Corrections had a budget of $2.35 billion for 2014-15 but the service spent $2.57 billion last year and yet, in a remarkable bit of accounting, reports an end-of-year “surplus of $90.4 million,” according to Lori Halfper, a spokeswoman for Corrections Canada at its national headquarters in Ottawa.
Halfper explained, in an emailed response to a request for comment, that, part way through the year, the agency got the green light to boost its budget. “CSC received additional authorities for $330.9 million through established approval processes,” Halfper explained. CSC didn’t spend all the extra cash so it is now claiming this qualifies as a surplus.
The departmental performance report reveals that 20 prisoners died “non-natural deaths” while behind bars – a definition that includes murders, suicides, use of force, accidents and undetermined deaths. Five died in what CSC calls “critical security incidents” – murder, use of force and undetermined deaths.
“CSC did not meet its own expectations in the area of critical security incidents in institutions,” the performance rate states. A similar refrain appears several times in the document. “Despite persistent efforts, CSC did not meet its own expectations in the area of critical safety incidents in institutions,” the report notes, a reference to deaths by suicide or accident, which totaled 13 in the year.
The total of 20 deaths overall is up from 18 the previous year and down from 25 in 2012-13.

The Tory government claimed in 2012 that closing maximum-security Kingston Penitentiary and two other institutions would save $120 million yearly (Photo: Rob Tripp)
The rate of non-natural deaths was 1.34 per 1,000 prisoners, a level that Sapers, the prisons watchdog, believes may be higher than the rate recorded a decade ago. In the past 10 years, a litany of reports from his office, coroner’s inquests and CSC’s internal investigations exposed chronic problems that required urgent attention. In 2007, a study commissioned by Sapers of 82 prison deaths over five years concluded that CSC was not incorporating lessons from past incidents. It found “serious errors” in assessing suicide risk and “gross errors” by medical staff who responded to emergencies.
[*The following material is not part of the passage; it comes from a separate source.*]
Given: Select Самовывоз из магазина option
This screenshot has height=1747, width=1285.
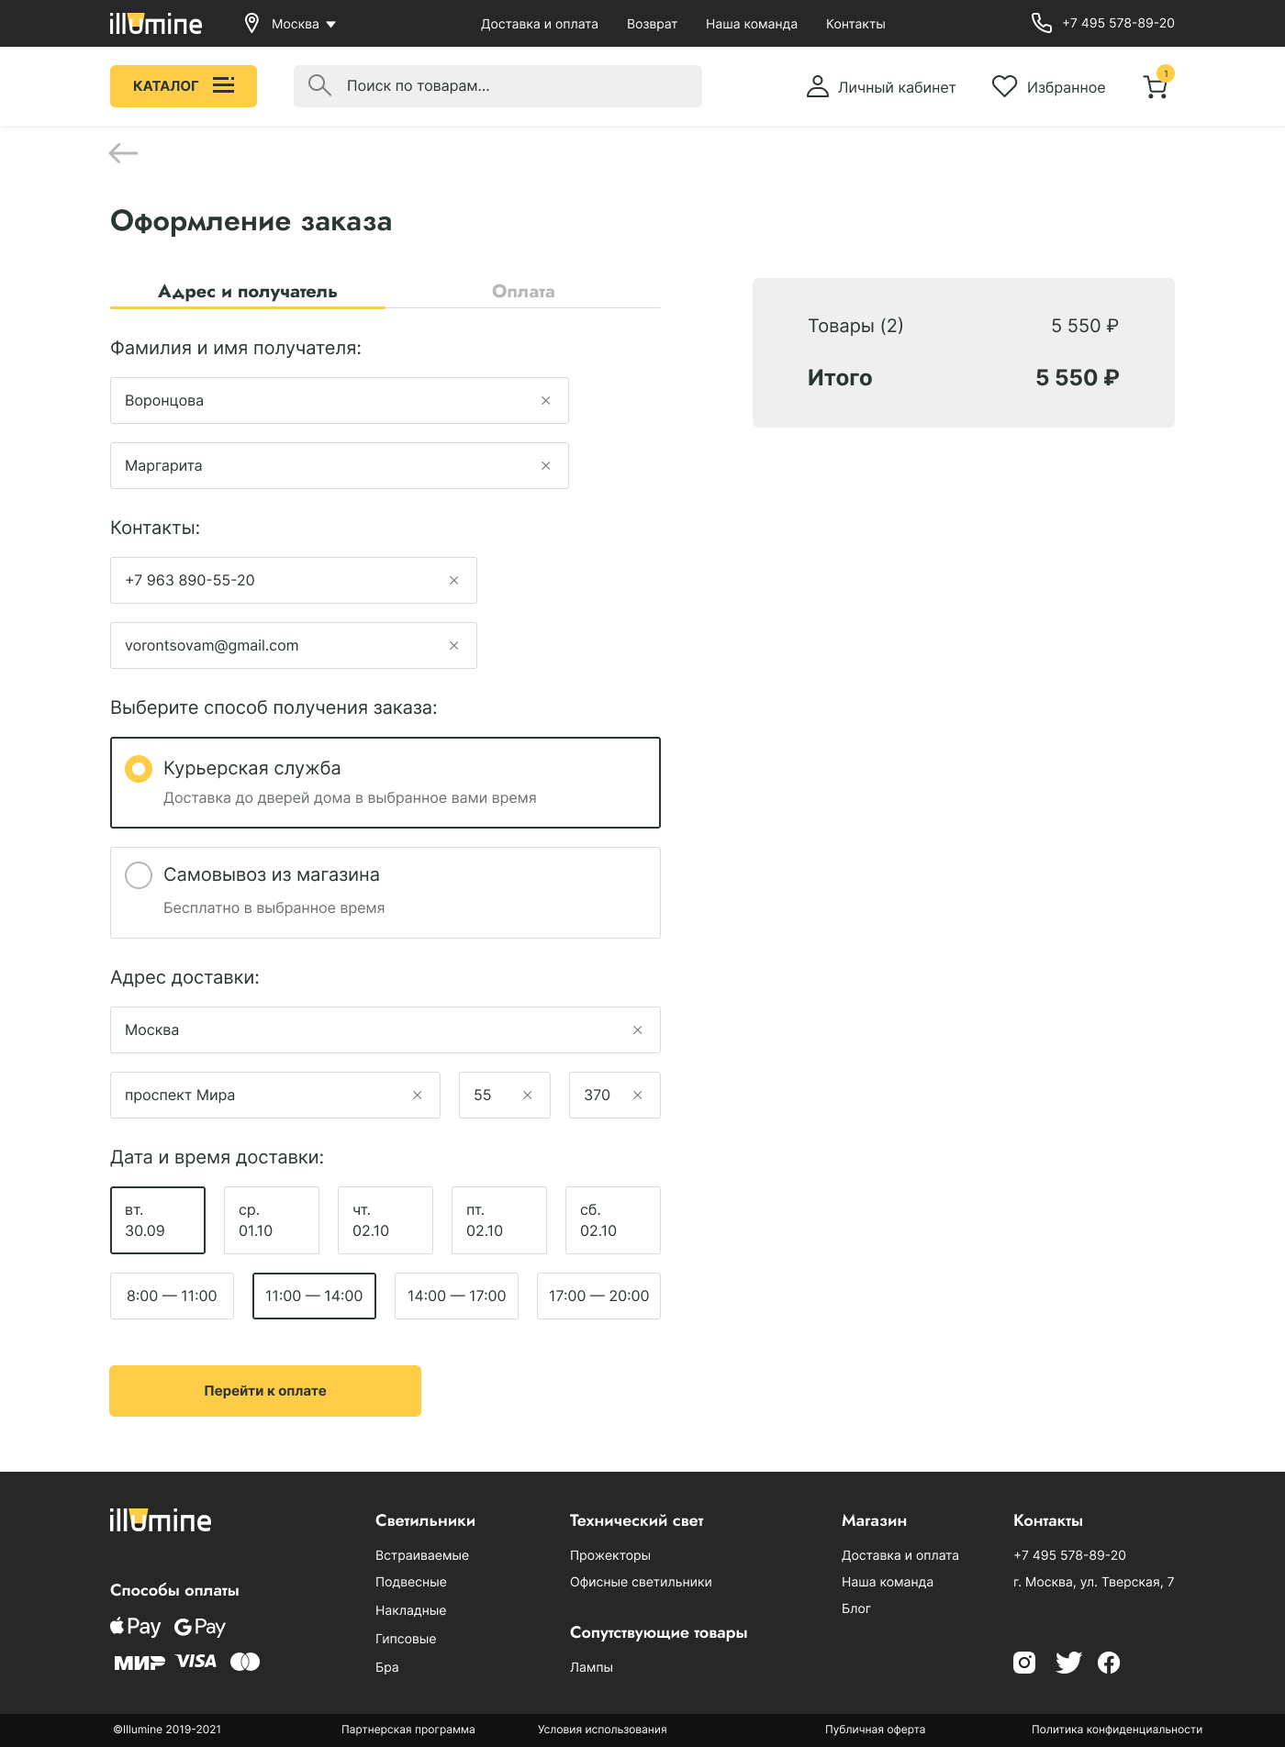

“Enhancing safety and security for staff and offenders in institutions is one of four operational priorities for CSC over the next few years,” states CSC’s departmental performance report for 2005-06.
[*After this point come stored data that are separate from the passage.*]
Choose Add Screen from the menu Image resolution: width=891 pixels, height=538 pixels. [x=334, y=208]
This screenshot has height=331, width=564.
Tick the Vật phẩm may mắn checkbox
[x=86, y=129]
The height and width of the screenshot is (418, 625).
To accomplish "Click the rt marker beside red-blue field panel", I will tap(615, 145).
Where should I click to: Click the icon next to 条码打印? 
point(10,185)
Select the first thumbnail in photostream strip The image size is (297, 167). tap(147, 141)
“The frustrating thing is, is that those efforts aren’t having the intended result,” said Sapers. “And, in part, it’s because while those efforts exist, they tend to lose momentum. We were supposed to have annual expert reviews of deaths in custody. We’ve had three in the last nine years. We’re still waiting for the response from the last expert review which is now, I think … already two years old.”
Sapers said there have been “many, many commitments” from Corrections to address recommendations of dozens of reports and investigations that have clearly identified the problems. He said he can’t explain why Corrections has failed to address issues, despite claims that it understands the problems and is committed to change. He says CSC has never provided a full, appropriate response to 104 recommendations that flowed from an inquest into the death behind bars in 2007 of 19-year-old Ashley Smith.
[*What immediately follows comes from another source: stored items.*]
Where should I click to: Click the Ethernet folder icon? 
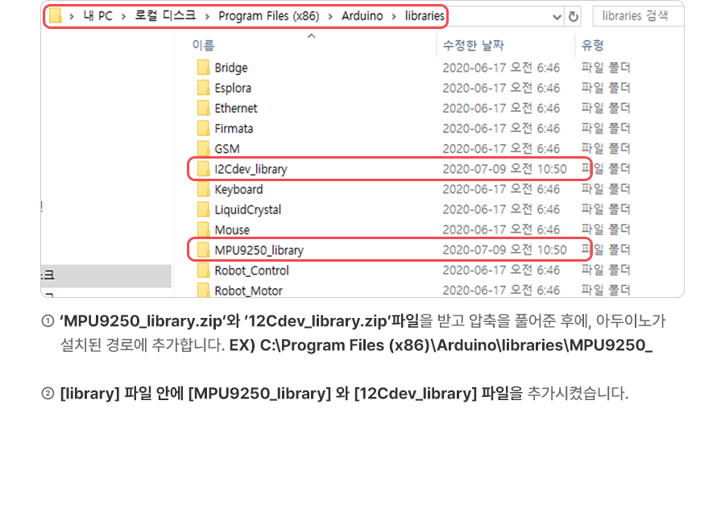coord(203,108)
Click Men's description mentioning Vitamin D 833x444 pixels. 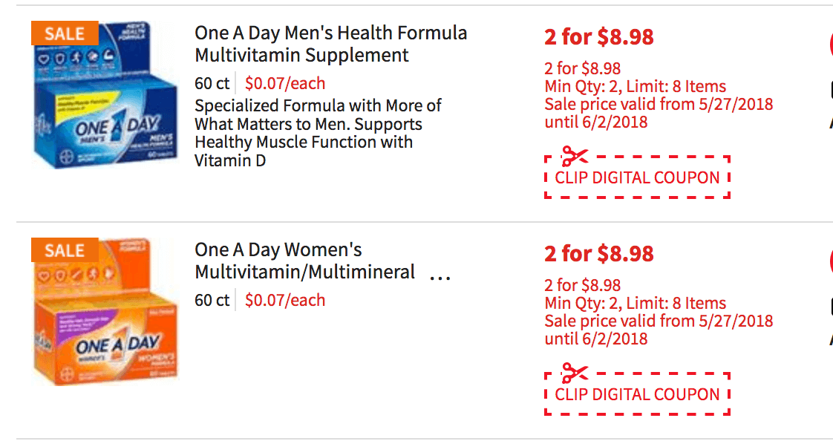tap(318, 133)
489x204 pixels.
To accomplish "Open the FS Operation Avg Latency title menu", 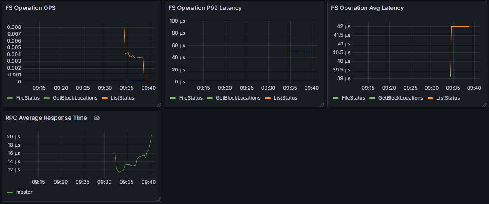I will coord(367,8).
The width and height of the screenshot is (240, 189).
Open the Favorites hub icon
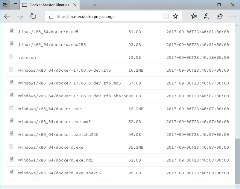coord(194,16)
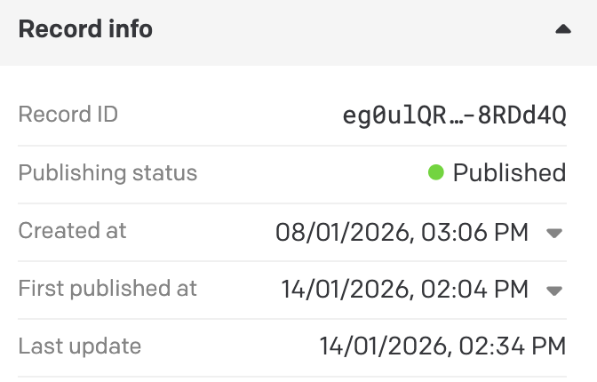597x382 pixels.
Task: Click the Created at label
Action: tap(73, 231)
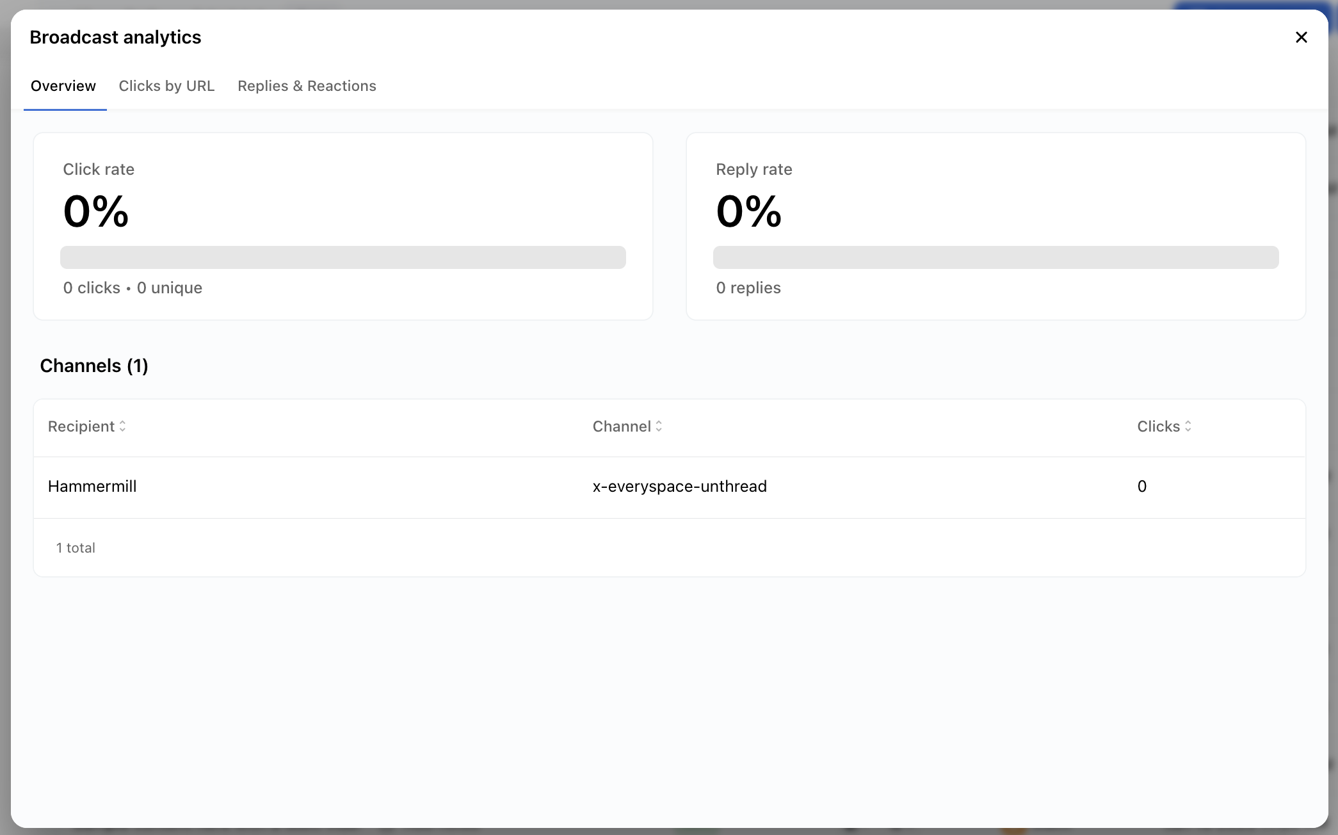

Criminologist Justin Piche says CSC appears unable to control its spending.
“A significant reason for this is that the federal penitentiary population has increased in recent years in conjunction with the Conservative punishment agenda that aimed to send more people to prison for longer periods of time with fewer chances of release,” said Piche, an assistant professor at the University of Ottawa who studies the prison system. “In the process, CSC has also failed to meet many of its objectives.”
He says the “Canadian carceral experiment is a costly and unjust failure.”
“If the new Liberal government is serious about changing things, it will need to conduct a rigorous review of the criminal justice system, assessing everything from what we criminalize in this country to how we can better prevent harm and respond to the needs of everyone impacted by it,” Piche said.
He said Ottawa should immediately reinstate accelerated parole for first-time, non-violent offenders – a measure scrapped by the Conservatives – and should determine why there is such a disparity between CSC recommendations for prisoner release and parole board decisions.